Os caracóis do gênero Bulimulus spp. (Mollusca, Bulimulidae) foram identificados no sul do país, como mostra as pesquisas da Fundação MS. De acordo com o pesquisador Ricardo Barros, estes caracóis estão sendo considerados os prováveis causadores de danos em lavouras da região Centro Sul de Mato Grosso do Sul.
Descrição e biologia
Caracterizados com coloração branco leitosa, estes moluscos apresentam aproximadamente diâmetro de 0,2 milímetros. A presença dos caracóis nas lavoura é denunciada ao deixarem rastros de muco no solo e sobre as plantas quando se locomovem. Seu lugar de abrigo escolhido é sob touceiras de restos culturais ou plantas daninhas, que lhes proporciona um ambiente úmido e proteção da radiação solar, além de abrigá-los contra a ação de aves.
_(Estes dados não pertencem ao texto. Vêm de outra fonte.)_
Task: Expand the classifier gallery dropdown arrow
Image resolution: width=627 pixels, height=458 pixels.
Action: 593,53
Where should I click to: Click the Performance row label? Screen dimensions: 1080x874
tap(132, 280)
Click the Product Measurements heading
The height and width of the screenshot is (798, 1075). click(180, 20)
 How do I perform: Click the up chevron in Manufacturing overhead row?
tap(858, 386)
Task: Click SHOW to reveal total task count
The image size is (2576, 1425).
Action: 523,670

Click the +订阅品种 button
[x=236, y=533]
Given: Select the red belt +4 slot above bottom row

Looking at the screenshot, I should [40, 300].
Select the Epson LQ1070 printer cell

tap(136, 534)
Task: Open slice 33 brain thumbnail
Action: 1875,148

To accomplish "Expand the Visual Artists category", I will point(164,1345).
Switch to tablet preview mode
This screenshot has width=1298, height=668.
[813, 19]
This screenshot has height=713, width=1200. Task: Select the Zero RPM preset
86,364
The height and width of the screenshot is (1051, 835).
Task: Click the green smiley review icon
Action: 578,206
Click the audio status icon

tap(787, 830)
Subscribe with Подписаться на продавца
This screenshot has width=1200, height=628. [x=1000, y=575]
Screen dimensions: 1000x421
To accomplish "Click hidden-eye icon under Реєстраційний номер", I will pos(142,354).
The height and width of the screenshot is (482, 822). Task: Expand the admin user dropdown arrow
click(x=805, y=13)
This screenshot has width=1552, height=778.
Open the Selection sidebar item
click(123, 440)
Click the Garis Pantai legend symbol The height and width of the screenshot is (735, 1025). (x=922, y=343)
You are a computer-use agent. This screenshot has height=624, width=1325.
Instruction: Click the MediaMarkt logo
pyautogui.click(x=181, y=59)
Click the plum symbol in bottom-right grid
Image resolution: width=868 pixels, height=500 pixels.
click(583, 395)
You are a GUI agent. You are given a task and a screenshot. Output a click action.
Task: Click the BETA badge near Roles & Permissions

Quanto ao local de ataque, os caracóis preferem a parte aérea das plantas, e agem raspando com a língua o tecido vegetal causando danos semelhantes a de insetos mastigadores. Mesmo com hábito noturno, os caracóis também aparecem em dias nublados com elevada umidade do solo e temperaturas amenas. Com isso, o problema se agrava em solos de baixa fertilidade e/ou com fraca adubação, pois as plantas terão menor arranque inicial permanecendo por um período mais prolongado na fase mais suscetível a esta praga.